Bolstered by new inventions in optics, computing, data science, and genetic engineering, microbiology is now an interdisciplinary science. Combining these techniques, however, also comes with its caveats. In our lab, we use microscopy as our main source of data for microbial biofilm communities, and we soon realised that we needed a fast and reliable way to quantify our observations. This required an understanding of optics, image analysis, and the biological systems, unified in a software developer to bridge the physics-analysis-biology gap.
In came Raimo Hartmann, who offered up a solution to turn our microscopy data into a quantitative output, allowing for phenotypic interpretation and comparison between experiments. The code that he wrote to extract parameters from biofilms eventually merged into a complex program featuring an intuitive graphical user interface, which became the first version of a software we coined as BiofilmQ!
Propelling Raimo’s initial idea, Eric Jelli and Hannah Jeckel joined as reinforcements, contributing numerous additional scripts to meet the ever-increasing demand for solving different image analysis problems, ultimately resulting in 150,000 lines of code. We wanted the software to become a “swiss-army-knife” of image analysis: general enough that it could be used on all types of data but specific enough that it would provide comprehensive solutions. The result is that BiofilmQ can be used to analyse any kind of fluorescence imaging data of a microbial community. It offers a variety of different functions, ranging from fluorescence measurements over the quantification of architectural properties to abundance analyses, all provided in a modular setup. Its distinguishing feature is the possibility to perform these quantifications in a spatial context, allowing for phenotypic interpretation beyond population averages. By including numerous possibilities to visualise data in many different plot types, users can easily explore their data and analyses and simultaneously obtain publication-ready figures directly within the software.
To increase BiofilmQ’s versatility, we added a special ingredient: instead of requiring the segmentation of individual cells in the images, the biovolume of a microbial community as a whole can be detected and then diced into small cubes (Figure 1). This cube-based segmentation allowed for the processing of even low-resolution or macroscopic images, without compromising on analysis in the spatial context. However, if you do like to have your results measured on a single-cell level, do not despair - we also included the option to import pre-segmented single-cell data.

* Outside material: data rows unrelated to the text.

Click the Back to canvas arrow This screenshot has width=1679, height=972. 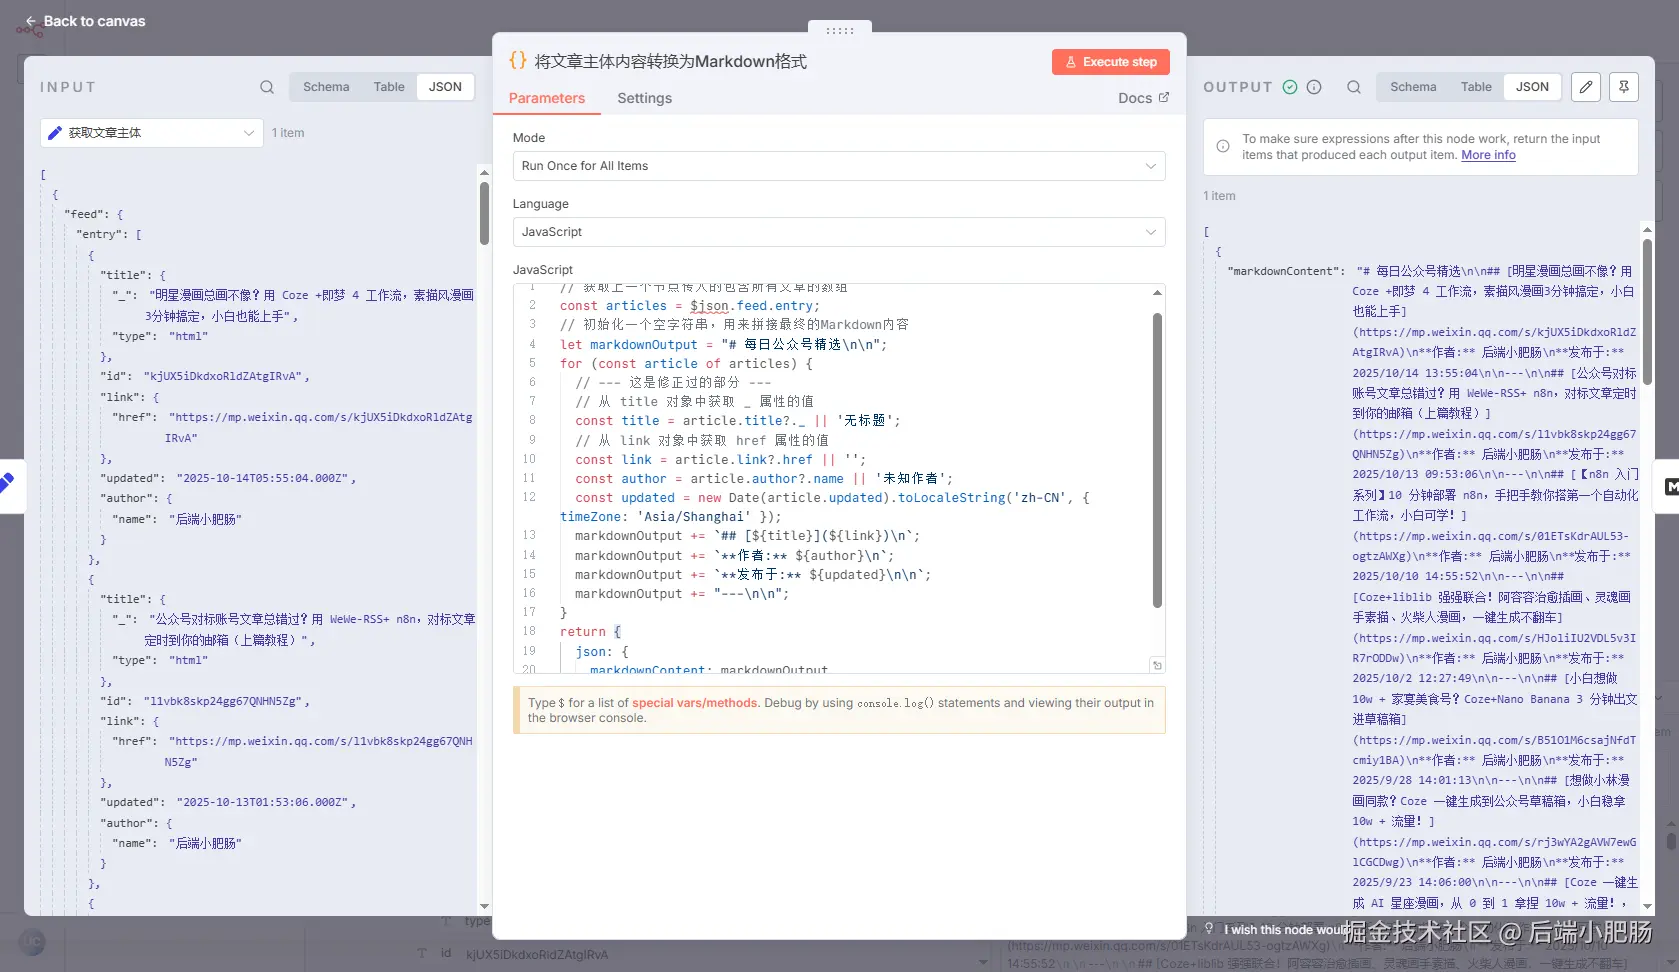point(31,21)
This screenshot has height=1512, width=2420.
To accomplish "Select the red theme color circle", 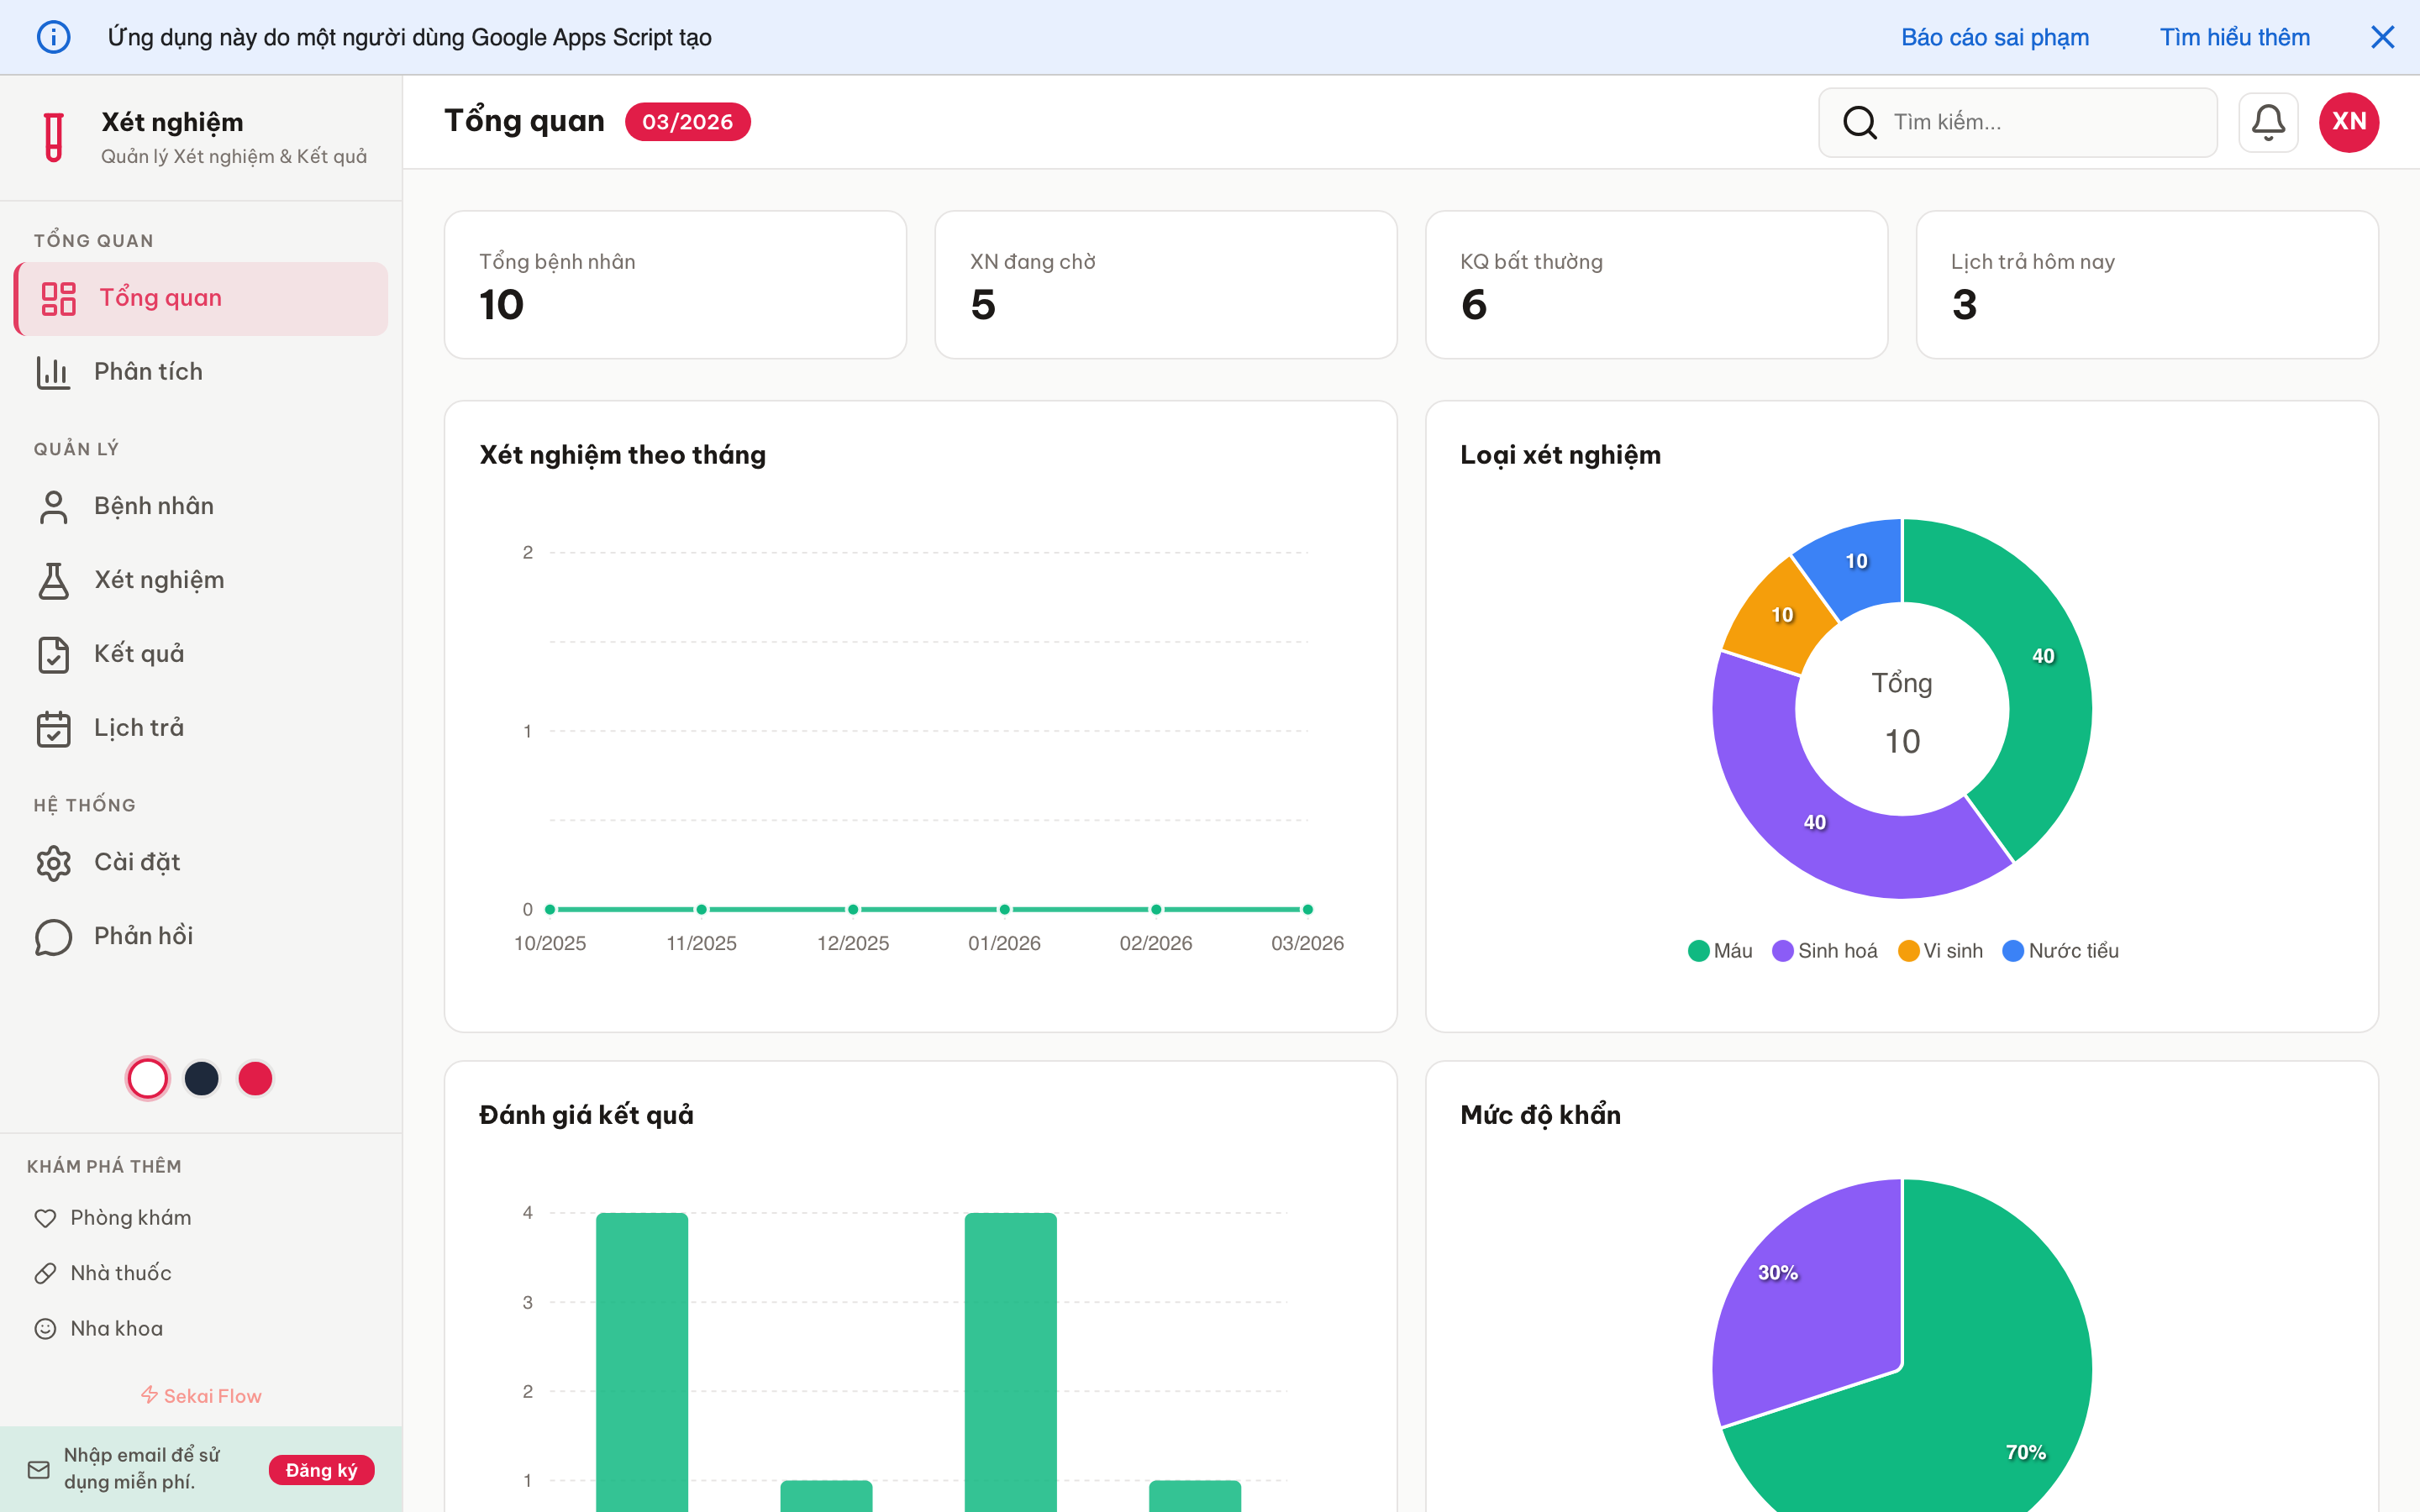I will (x=255, y=1078).
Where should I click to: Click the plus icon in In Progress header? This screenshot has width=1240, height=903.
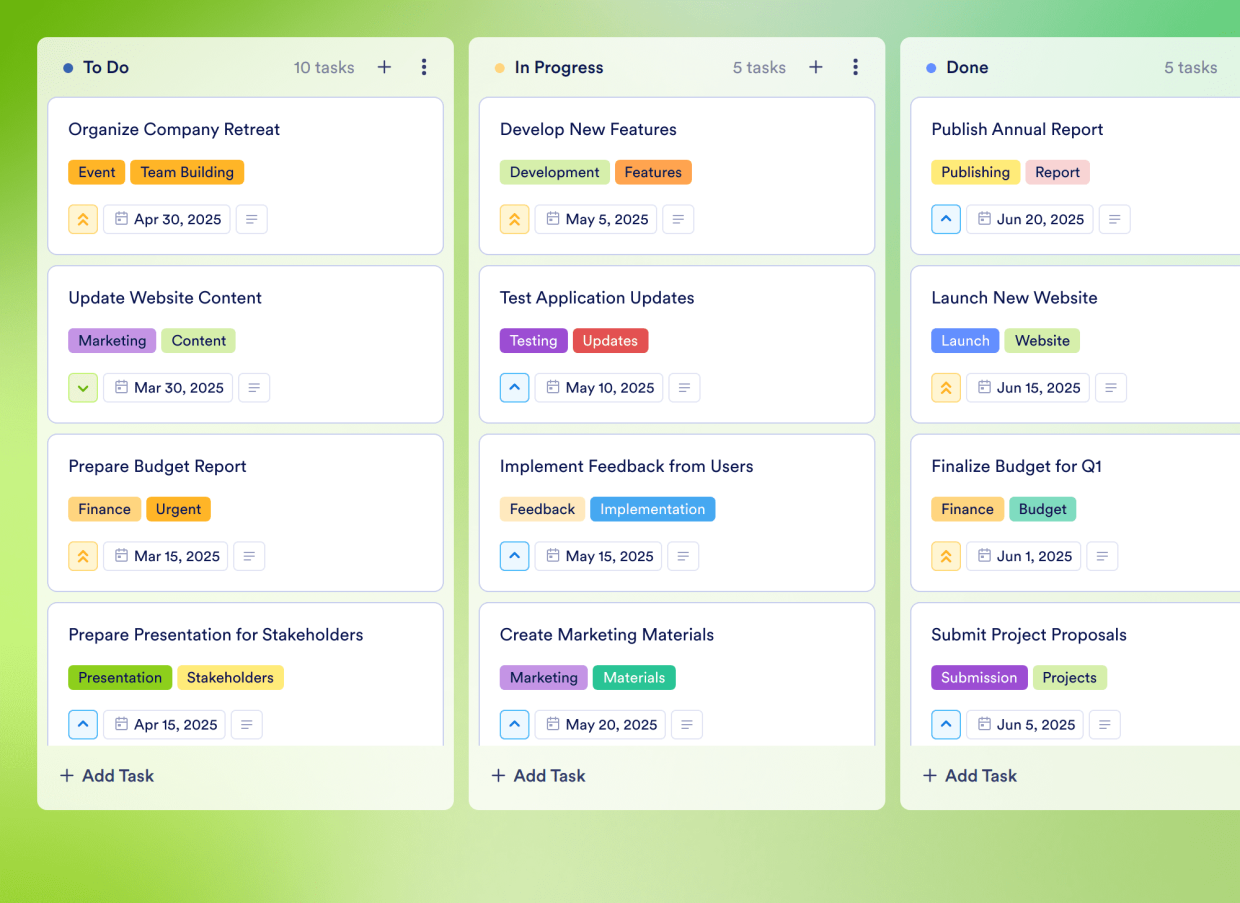coord(816,67)
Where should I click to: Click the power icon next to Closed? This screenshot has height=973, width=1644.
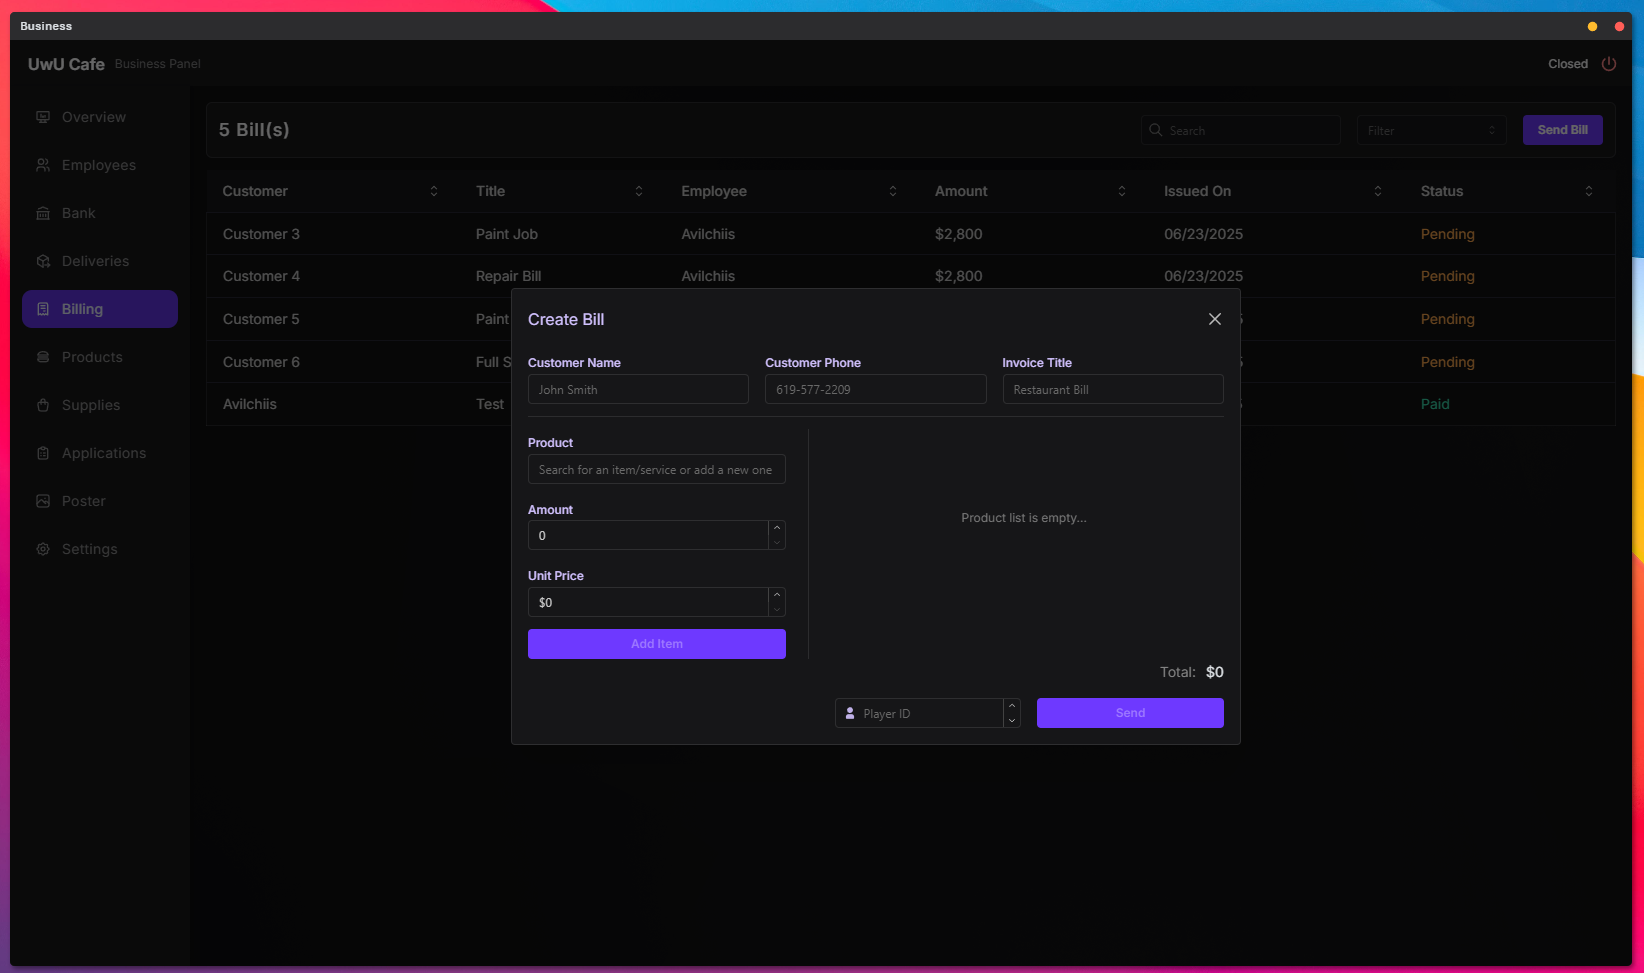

The usefulness of BiofilmQ can be seen in its wide application in many recent publications, where it has been used to pinpoint the location of fluorescent reporter activity1–3, analyse the dynamics of a biofilm under attack by invading bacteria and phages4, and shed light onto the phenotypic differences in biofilm formation of hundreds of clinical isolates.
BiofilmQ has taught us much about how the marriage of physics and biology can produce something completely novel. Although we started out as “team biology” and “team physics” in our lab, over the years, we have all morphed into something in between that is both crazy and wonderful. We welcome you to try BiofilmQ and become part of our community!
- Singh, P. K. et al. Vibrio cholerae Combines Individual and Collective Sensing to Trigger Biofilm Dispersal. Curr. Biol. 27, 3359-3366.e7 (2017).
- Hartmann, R. et al. Emergence of three-dimensional order and structure in growing biofilms. Nat. Phys. 15, 251–256 (2019).
- Besharova, O. et al. Diversification of gene expression during formation of static submerged biofilms by Escherichia coli. Front. Microbiol. 7, 1–17 (2016).
- Díaz-Pascual, F. et al. Breakdown of Vibrio cholerae biofilm architecture induced by antibiotics disrupts community barrier function. Nat. Microbiol. 4, 2136–2145 (2019).